Saturday, May 18, 2013

Person-Centered/Experiential Psychotherapy for Anxiety Difficulties: Theory, Research and Practice

Entry for 17 May 2013:

Last July, about a week after my return from California after the two months I spent helping care for my mother, I gave my first keynote presentation to a conference of the World Association for Person-Centered and Experiential Psychotherapies.  The talk, given in Antwerp, Belgium, was the basis for an article just published in Person-Centered and Experiential Psychotherapies.  It combines selected results from two studies: the 2008 humanistic-experiential psychotherapy outcome meta-analysis that Beth  Freire and I carried out with support from British Association for the Person-Centre Approach; and the First Strathclyde Social Anxiety Project, largely funded by grants from the New Professors Fund by the University of Strathclyde and by Counselling Unit internal funds. 
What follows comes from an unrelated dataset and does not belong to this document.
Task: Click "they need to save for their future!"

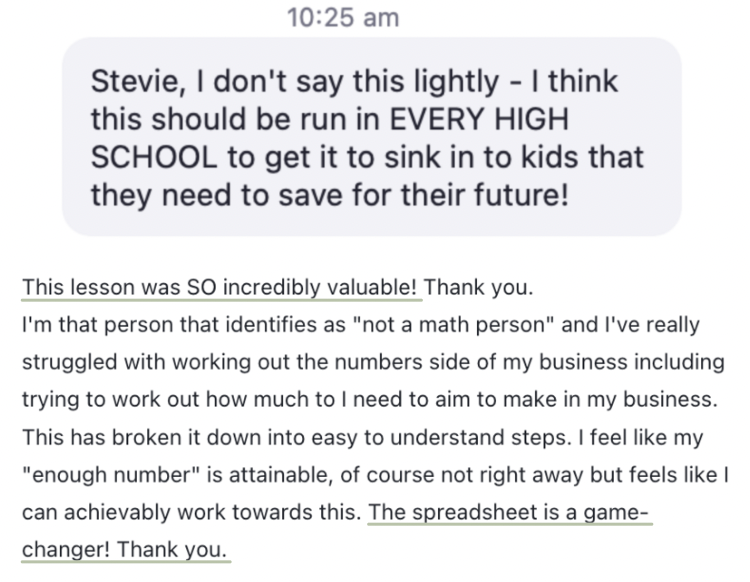Action: point(329,194)
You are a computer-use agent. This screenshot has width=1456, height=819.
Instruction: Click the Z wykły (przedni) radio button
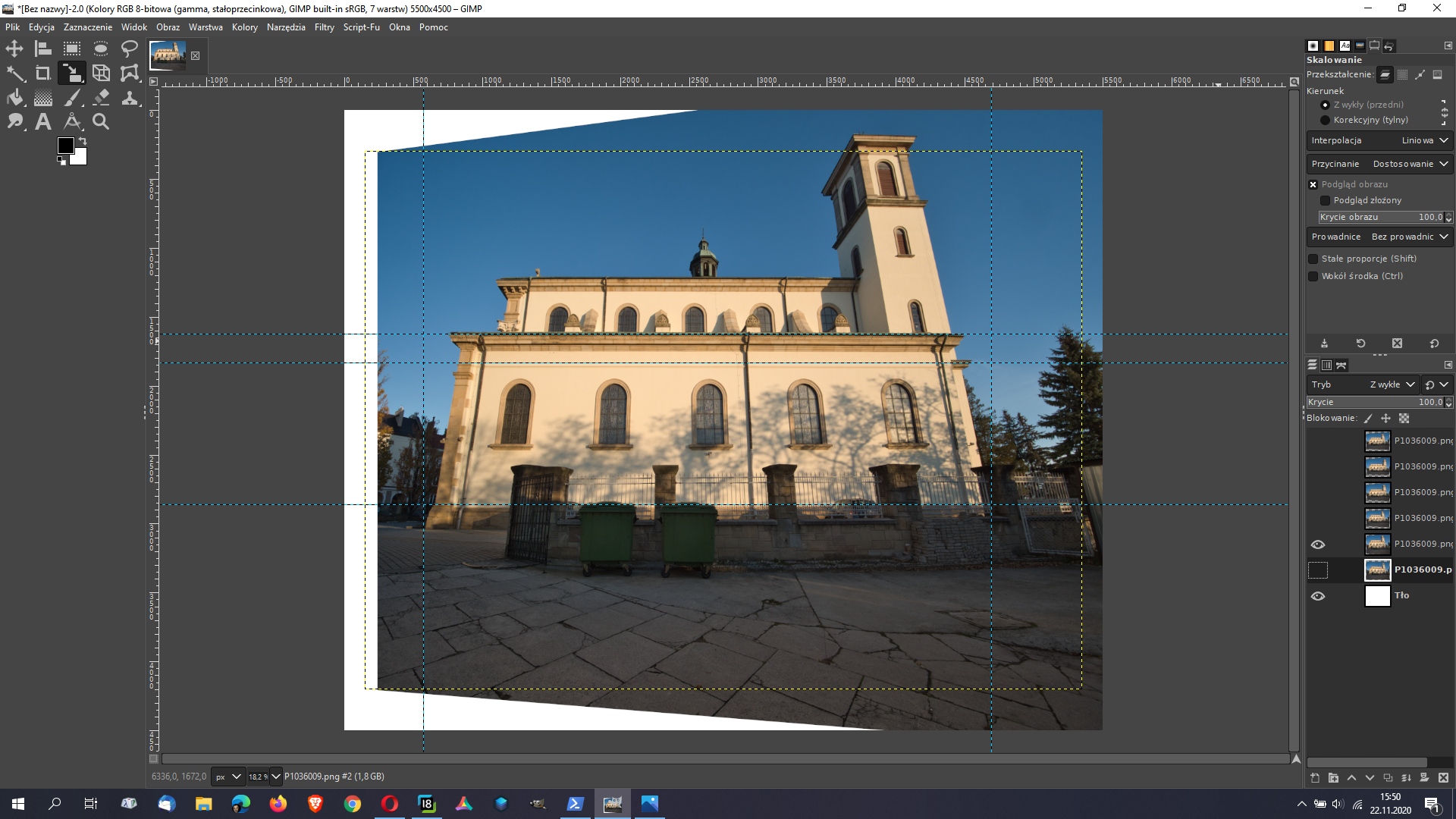point(1325,104)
I am deeply appreciative of the help I received in carrying out the research on which this article is based, including the clients, volunteer therapists, students, research associates, and members of the Social Anxiety Study Group, University of Strathclyde, 2006-2012, especially my colleagues Brian Rodgers, Beth Freire, Susan Stephen, Lorna Carrick, Lucia Berdondini, and Mick Cooper.   In addition, Les Greenberg and Ann Weiser Cornell made helpful contributions to the theory sections of this article.  Finally, I have dedicated this article to the memory of my mother, Ann Helena Kearney Elliott, 7 April 1929 – 22 June 2012.
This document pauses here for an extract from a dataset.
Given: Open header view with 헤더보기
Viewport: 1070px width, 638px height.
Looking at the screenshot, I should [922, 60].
Although the article has been available on the publisher’s website since March, it was very nice to receive the hard copy of it the other day.

Reference:
Elliott, R. (2013). Person-Centered-Experiential Psychotherapy for Anxiety Difficulties: Theory, Research and Practice.  Person-Centered and Experiential Psychotherapies, 12, 14-30. DOI:10.1080/14779757.2013.767750

Abstract: Anxiety difficulties are an increasingly important focus for person-centered-experiential (PCE) psychotherapies.  I begin by reviewing person-centered, focusing-oriented, and emotion-focused therapy (EFT) theories of anxiety.  Next, I summarize a meta-analysis of 19 outcome studies of PCE therapies for adults with anxiety, most commonly supportive or person-centered therapies (PCT) carried out by cognitive behavior therapy (CBT) researchers.  The results indicate large pre-post change but a clear inferiority to CBT.  I then summarize promising early results from an ongoing study of PCT and EFT for social anxiety, which show large amounts of pre-post change for both forms of PCE therapy but substantially more change for clients in the EFT condition.  I conclude with a discussion of the implications for PCE therapy practice, including the value of process differentiation and the possibility of developing more effective PCE approaches for anxiety.